The emerging hybrid approach
Some newer approaches split the difference: a lightweight on-device model handles simple, fast interactions, while more complex or nuanced parts of a conversation get routed to a larger cloud model when needed. This kind of hybrid setup is still uncommon across the AI girlfriend category specifically, but it's a natural next step as on-device models keep improving and phone hardware keeps getting more capable of running them.
For now, if a platform advertises itself as offering meaningful offline functionality, it's worth checking exactly what that means in practice. It might genuinely run a small model locally, or it might just mean cached responses and limited features while offline, with full conversation quality only available once you're back online.
How to tell which one you're actually using
The simplest test is connectivity. Turn on airplane mode and try to send a message. If the app can't respond at all, it's cloud-based, which describes the vast majority of AI girlfriend platforms today, including the top-ranked AIGirlfriends.ai. If it responds instantly with no network connection, even if the reply feels noticeably simpler than usual, you're likely dealing with at least some on-device processing.

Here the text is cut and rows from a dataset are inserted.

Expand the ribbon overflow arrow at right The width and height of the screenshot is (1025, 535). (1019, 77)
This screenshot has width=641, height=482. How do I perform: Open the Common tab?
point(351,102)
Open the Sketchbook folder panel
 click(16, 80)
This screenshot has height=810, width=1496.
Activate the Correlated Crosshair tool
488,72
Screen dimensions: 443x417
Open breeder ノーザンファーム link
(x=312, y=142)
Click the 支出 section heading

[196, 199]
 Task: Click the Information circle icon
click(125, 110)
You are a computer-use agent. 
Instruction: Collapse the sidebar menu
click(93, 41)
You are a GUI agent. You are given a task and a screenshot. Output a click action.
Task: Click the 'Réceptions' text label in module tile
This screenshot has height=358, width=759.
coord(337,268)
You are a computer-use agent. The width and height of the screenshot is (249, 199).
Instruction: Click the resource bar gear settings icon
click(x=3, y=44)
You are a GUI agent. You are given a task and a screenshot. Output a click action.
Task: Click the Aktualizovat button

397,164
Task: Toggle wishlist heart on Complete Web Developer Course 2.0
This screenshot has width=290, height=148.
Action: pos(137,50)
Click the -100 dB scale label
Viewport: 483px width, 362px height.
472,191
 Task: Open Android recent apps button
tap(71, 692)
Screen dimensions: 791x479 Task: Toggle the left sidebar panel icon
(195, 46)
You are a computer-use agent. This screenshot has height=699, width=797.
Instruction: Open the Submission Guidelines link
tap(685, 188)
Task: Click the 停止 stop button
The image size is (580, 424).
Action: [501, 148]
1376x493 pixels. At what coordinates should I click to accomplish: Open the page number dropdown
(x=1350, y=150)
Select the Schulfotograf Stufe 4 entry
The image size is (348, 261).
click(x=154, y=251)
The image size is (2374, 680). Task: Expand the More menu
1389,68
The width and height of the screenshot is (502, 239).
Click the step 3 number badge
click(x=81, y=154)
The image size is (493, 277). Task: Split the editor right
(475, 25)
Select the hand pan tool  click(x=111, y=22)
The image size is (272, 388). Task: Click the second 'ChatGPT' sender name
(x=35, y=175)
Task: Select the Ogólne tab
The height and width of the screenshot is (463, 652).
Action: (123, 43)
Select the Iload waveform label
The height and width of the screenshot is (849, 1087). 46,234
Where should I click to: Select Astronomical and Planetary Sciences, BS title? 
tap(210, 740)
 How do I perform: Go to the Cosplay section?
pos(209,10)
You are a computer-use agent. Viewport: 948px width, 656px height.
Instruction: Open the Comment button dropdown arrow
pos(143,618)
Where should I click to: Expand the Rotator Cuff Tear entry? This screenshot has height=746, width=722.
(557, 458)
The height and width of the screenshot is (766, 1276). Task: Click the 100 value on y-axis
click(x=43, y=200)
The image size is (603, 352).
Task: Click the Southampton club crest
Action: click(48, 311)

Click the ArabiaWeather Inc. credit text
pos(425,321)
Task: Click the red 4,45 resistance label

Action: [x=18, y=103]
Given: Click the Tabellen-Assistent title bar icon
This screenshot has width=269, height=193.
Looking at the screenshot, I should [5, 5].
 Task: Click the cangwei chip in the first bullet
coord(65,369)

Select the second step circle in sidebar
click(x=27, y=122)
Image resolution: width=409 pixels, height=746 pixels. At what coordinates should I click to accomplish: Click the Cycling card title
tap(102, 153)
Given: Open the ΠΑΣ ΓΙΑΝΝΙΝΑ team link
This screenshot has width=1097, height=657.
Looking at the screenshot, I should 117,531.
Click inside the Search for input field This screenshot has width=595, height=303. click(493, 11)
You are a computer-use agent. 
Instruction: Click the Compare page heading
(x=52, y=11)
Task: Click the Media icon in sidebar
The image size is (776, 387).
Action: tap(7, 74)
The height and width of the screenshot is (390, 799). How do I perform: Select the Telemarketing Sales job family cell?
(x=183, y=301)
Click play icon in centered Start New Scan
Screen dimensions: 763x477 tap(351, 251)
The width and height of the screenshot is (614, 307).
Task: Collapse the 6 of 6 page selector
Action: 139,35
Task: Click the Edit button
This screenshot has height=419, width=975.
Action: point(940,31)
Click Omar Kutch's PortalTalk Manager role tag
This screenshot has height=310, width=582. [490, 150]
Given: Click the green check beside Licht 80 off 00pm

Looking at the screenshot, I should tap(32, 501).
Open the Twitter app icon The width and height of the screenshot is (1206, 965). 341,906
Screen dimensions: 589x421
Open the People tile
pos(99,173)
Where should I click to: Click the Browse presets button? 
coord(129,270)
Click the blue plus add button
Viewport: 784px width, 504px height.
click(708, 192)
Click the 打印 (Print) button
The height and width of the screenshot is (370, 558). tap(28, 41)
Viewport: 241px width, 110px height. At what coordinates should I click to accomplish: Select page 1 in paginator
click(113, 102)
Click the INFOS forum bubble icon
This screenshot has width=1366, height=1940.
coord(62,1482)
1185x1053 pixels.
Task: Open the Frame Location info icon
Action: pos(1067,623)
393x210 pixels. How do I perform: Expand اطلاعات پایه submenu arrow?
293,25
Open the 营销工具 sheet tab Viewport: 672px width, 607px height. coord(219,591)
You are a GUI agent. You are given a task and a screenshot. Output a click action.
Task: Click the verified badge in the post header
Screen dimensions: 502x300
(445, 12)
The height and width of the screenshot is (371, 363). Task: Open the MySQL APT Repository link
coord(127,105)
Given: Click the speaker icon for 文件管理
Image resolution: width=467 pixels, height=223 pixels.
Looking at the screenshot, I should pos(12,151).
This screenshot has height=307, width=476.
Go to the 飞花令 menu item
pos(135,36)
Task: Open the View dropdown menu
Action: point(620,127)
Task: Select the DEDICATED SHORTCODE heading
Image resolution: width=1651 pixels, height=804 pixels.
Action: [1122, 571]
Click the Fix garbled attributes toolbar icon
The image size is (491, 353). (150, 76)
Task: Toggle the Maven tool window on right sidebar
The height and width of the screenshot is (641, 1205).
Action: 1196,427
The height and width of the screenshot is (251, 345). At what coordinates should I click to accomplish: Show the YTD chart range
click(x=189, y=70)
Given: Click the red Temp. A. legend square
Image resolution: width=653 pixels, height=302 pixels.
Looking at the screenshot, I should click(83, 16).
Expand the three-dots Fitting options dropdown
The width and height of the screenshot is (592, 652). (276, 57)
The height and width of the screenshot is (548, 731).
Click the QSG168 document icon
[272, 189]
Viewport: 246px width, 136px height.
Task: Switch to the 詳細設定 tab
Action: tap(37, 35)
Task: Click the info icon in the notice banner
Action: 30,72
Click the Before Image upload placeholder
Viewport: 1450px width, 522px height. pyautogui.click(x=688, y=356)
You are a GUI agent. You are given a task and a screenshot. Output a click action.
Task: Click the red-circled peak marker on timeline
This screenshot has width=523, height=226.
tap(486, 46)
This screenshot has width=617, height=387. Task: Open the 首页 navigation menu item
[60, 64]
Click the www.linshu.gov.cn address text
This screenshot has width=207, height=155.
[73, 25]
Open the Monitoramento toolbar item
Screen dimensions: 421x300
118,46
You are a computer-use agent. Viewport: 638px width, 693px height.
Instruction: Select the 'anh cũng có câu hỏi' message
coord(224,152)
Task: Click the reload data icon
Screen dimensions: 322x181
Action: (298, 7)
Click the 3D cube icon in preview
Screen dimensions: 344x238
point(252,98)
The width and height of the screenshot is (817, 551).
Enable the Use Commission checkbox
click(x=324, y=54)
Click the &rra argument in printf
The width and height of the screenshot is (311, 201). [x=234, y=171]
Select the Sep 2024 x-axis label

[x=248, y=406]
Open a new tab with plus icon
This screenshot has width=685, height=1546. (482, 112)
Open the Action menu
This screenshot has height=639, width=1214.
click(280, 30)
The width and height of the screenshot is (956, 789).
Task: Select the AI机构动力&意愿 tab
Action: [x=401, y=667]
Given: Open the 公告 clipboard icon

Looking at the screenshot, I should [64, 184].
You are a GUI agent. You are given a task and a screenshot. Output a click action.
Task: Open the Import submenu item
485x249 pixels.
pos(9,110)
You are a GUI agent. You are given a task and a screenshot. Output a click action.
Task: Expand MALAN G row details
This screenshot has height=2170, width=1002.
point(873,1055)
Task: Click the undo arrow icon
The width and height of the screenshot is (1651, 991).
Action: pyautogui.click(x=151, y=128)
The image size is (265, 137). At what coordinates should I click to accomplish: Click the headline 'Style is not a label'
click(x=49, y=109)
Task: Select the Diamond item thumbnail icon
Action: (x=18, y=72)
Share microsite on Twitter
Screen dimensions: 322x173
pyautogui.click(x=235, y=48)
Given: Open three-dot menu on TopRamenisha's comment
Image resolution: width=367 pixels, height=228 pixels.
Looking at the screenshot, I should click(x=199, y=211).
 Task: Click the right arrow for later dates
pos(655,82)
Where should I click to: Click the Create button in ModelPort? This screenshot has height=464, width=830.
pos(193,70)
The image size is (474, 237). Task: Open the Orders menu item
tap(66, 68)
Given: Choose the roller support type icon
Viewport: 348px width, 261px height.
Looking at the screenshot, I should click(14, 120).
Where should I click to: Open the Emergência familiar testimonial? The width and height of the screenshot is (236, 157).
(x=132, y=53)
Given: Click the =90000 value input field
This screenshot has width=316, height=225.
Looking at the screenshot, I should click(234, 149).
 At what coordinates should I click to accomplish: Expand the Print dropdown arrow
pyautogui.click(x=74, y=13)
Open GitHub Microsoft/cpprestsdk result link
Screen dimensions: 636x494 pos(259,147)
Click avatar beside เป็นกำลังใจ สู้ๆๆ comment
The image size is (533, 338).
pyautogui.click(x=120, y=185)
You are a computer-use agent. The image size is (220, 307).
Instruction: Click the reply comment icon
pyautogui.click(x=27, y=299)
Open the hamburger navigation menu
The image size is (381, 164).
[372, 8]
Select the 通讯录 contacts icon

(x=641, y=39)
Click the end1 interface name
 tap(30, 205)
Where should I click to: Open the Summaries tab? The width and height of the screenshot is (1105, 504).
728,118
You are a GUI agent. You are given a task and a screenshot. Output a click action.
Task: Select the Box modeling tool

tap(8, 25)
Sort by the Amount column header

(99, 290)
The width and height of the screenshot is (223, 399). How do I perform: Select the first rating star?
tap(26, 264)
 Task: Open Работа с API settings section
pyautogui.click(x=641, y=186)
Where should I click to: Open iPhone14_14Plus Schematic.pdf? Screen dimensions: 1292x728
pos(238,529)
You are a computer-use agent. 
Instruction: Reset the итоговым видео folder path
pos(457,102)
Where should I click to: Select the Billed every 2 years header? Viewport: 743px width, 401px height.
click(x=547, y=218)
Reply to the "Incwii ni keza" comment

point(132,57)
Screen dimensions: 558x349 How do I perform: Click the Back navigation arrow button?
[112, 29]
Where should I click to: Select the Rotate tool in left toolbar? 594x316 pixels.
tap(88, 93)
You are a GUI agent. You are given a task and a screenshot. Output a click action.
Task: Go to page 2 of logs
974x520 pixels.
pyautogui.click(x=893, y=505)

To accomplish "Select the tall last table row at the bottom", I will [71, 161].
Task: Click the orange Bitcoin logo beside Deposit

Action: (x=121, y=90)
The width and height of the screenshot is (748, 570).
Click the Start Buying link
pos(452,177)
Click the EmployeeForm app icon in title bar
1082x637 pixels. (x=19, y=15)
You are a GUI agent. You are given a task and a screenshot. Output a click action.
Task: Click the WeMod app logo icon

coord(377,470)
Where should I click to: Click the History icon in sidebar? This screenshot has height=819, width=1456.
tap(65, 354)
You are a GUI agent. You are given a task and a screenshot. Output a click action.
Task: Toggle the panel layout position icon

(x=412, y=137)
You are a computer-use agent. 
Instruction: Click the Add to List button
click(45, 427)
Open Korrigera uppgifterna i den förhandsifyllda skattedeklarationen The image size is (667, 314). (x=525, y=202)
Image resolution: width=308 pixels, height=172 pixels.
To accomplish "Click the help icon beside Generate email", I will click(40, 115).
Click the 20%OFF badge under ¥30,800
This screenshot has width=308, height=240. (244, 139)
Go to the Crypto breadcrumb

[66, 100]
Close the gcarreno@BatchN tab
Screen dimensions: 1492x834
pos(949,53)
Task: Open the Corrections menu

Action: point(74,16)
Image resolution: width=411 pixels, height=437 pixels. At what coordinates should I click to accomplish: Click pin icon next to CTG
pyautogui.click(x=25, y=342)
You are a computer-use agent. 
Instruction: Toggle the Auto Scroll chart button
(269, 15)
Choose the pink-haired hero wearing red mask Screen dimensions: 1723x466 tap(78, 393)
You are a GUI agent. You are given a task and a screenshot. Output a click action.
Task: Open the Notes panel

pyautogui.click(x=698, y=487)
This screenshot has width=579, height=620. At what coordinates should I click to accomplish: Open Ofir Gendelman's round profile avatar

Neither approach is objectively better across the board. It genuinely depends on what you're optimizing for: the richest, most capable conversation currently available, which still means cloud, or the strongest possible privacy and offline reliability, which is where on-device approaches are headed as the technology matures. If conversation quality is your top priority, our best AI girlfriend rankings score exactly that across every cloud-based platform we've tested.
It's also worth checking how a platform describes its own architecture, if at all. A genuinely honest platform will be upfront that it requires an internet connection, since that's simply the tradeoff for offering a more capable model. A platform vaguely implying "on-device privacy" while still requiring a live connection for every message is worth reading more carefully before trusting that specific claim.
How we evaluate this in our testing
As part of our platform testing, we check whether an app functions with the network disabled, review what a platform discloses about where processing happens, and factor connectivity requirements into our overall assessment of each platform. You can read our full testing methodology for more detail, or see our broader technical walkthrough of the full stack for how this infrastructure choice fits alongside the model, memory, and image layers.
Further reading
Frequently Asked Questions
Are AI girlfriend apps on-device or cloud-based?▾
The vast majority are cloud-based today. A model capable of holding an engaging conversation is currently too large to run smoothly on a typical phone, so almost every AI girlfriend app sends your messages to a remote server.
Is on-device AI more private than cloud AI?▾
Generally yes, since a true on-device model never sends your conversation off your device. Most platforms marketed as privacy-focused today are still cloud-based, just with stronger data handling commitments.
How can I tell if an AI girlfriend app is cloud-based?▾
Turn on airplane mode and try sending a message. If the app can't respond at all, it's cloud-based, which describes nearly every AI girlfriend platform currently available.
Why don't more AI girlfriend apps run entirely on-device?▾
On-device models have to be dramatically smaller to fit on a phone, which reduces conversation quality. Cloud models can be much larger and more capable, which is why they currently produce a noticeably better experience.